Southern Arizona Symphony Orchestra this weekend is performing a concert that might just go down as one of the most unique and compelling classical music events of this season.

It might even earn a spot as one of the most unique in Tucson history.

The volunteer orchestra, under the baton of longtime Music Director Linus Lerner, is combining visual and performing arts in a way we haven’t before seen on a Tucson stage.

And while the idea of a painter painting a picture while an orchestra performs live is not a new idea — apparently it’s been catching on in the past decade — we’re pretty sure it’s not been done here. And it’s not been done the way Greeley, Colorado, artist Armando Silva does it.

“There are a lot of artists who will paint live, set up in a corner and make a painting. But because I have a dance background and a little bit of a theater background that I love, I’m OK with taking it to the stage and almost choreographing it,” said Silva, 33, who has been doing performance painting for a decade. “There’s dancing and there’s up and down and pretty much what the orchestra does.”

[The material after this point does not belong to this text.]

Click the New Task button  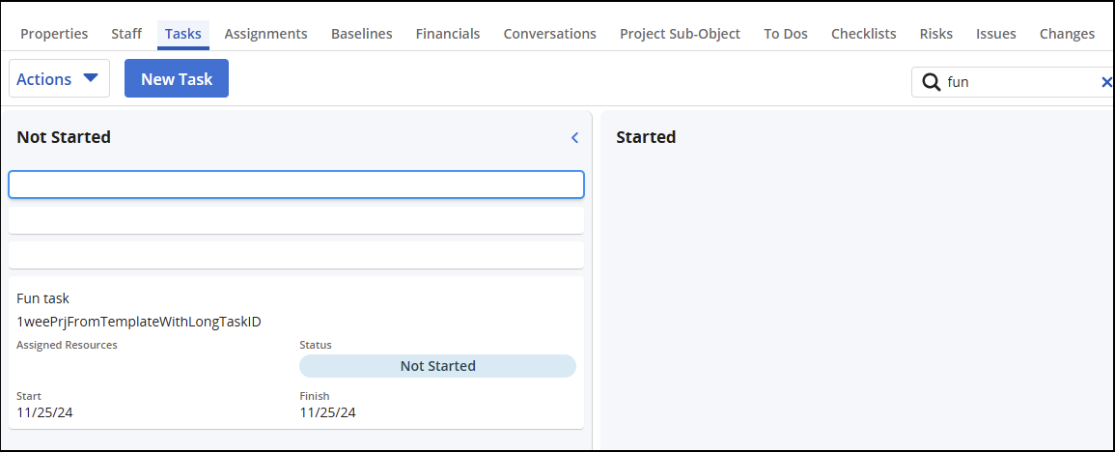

Silva will appear on stage with the orchestra in the second half of its “Tchaikovsky and Live Painter” concert, when the orchestra performs the composer’s four-movement Fifth Symphony. It’s a work with which Silva said he’s unfamiliar. He said he will listen to it before this weekend’s concert, but his purpose on stage will be to live in the moment, react to the emotions he feels as the orchestra plays and tell the story that unfolds in his head.

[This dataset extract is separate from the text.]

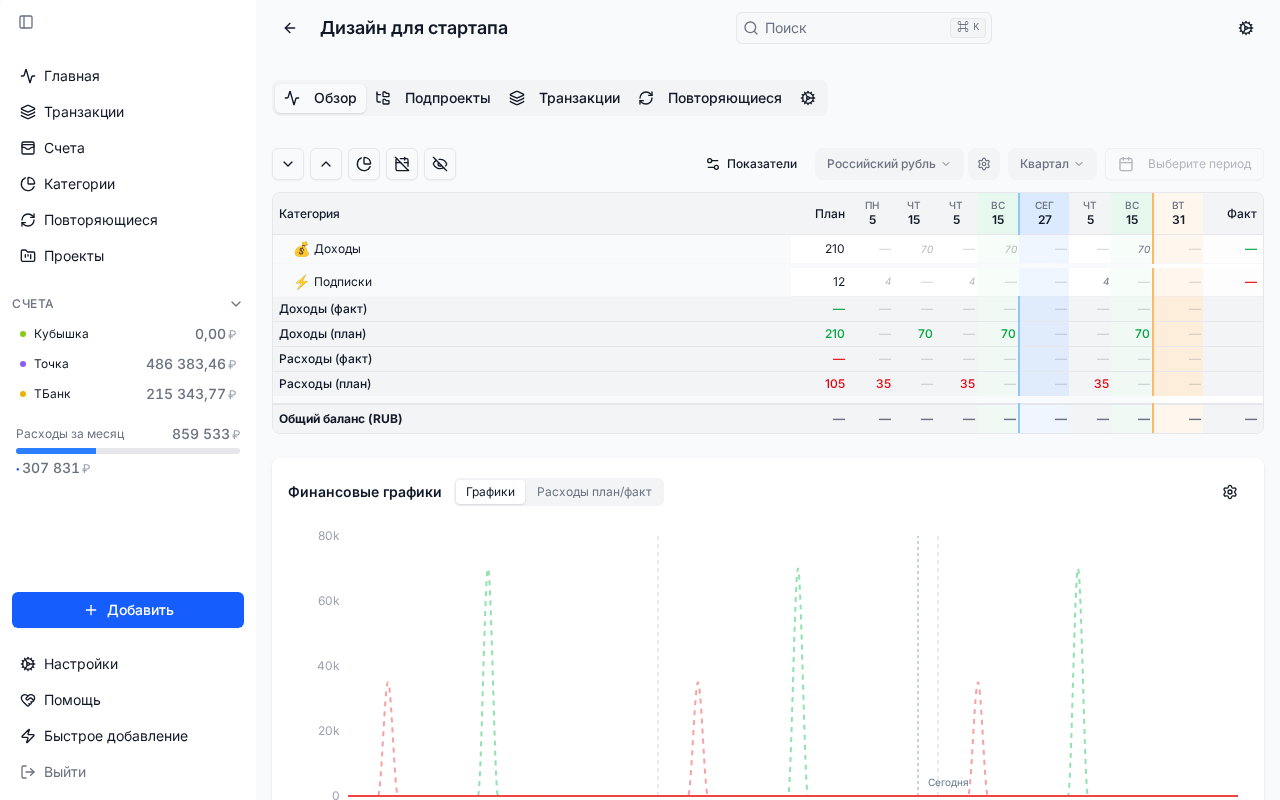Screen dimensions: 1280x800
Task: Click the back arrow next to Дизайн для стартапа
Action: click(290, 28)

“I like to be present and there might be the moment where I pick up the brush and it slips a bit and I get behind,” he explained. “It’s a little bit of improv and there are cues that advise me and guide me to finish the piece.”

During each movement, he will paint a picture. At the end of the concert, he’ll present four paintings to the orchestra, which will auction them off as a fundraiser.

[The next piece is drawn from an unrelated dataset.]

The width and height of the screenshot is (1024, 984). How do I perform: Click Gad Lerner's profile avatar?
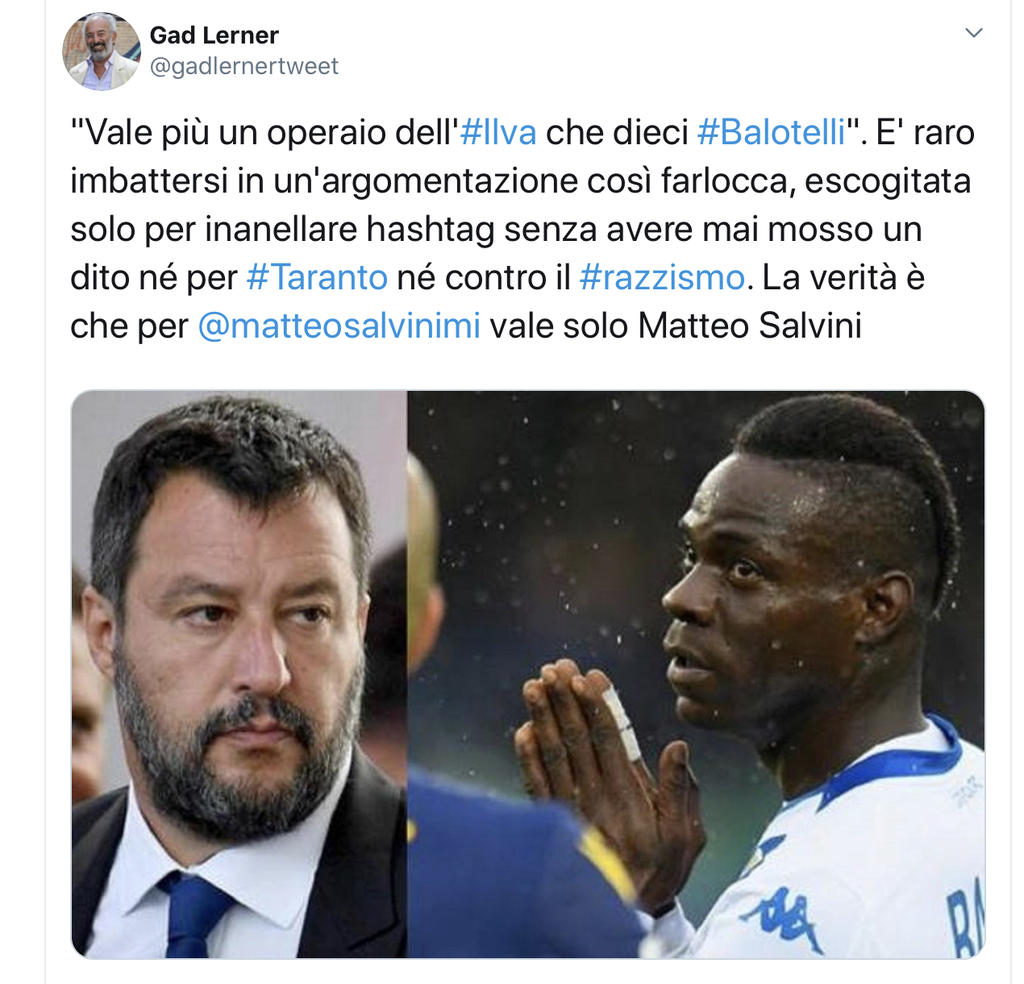pos(101,51)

Silva has been doing live performance art painting for about 10 years with orchestras, during halftime shows at sporting events and as the headliner of fundraisers and private events. A graduate of the University of Northern Colorado, he is a dominate player in Greeley, Colorado’s diverse arts scene including as co-director of the Colorado Dance Collective, a non-profit adult dance company.

In addition to his performance art, he paints murals and portraits.

“Tchaikovsky and Live Painter” commemorates the 180th anniversary of the 19th century Russian composer’s birth. Lerner paired the symphony with Tchaikovsky’s popular Piano Concerto No. 1, one of his most popular works and one of the best known piano concertos.

Pianist Melanie Chae, who has won a number of international piano competitions including first prizes at the 2004 Maria Canals International Music Competition and second place at the 2001 Beethoven Intercollegiate Piano Competition, is on the faculty at the Jeobuk National University in her native South Korea.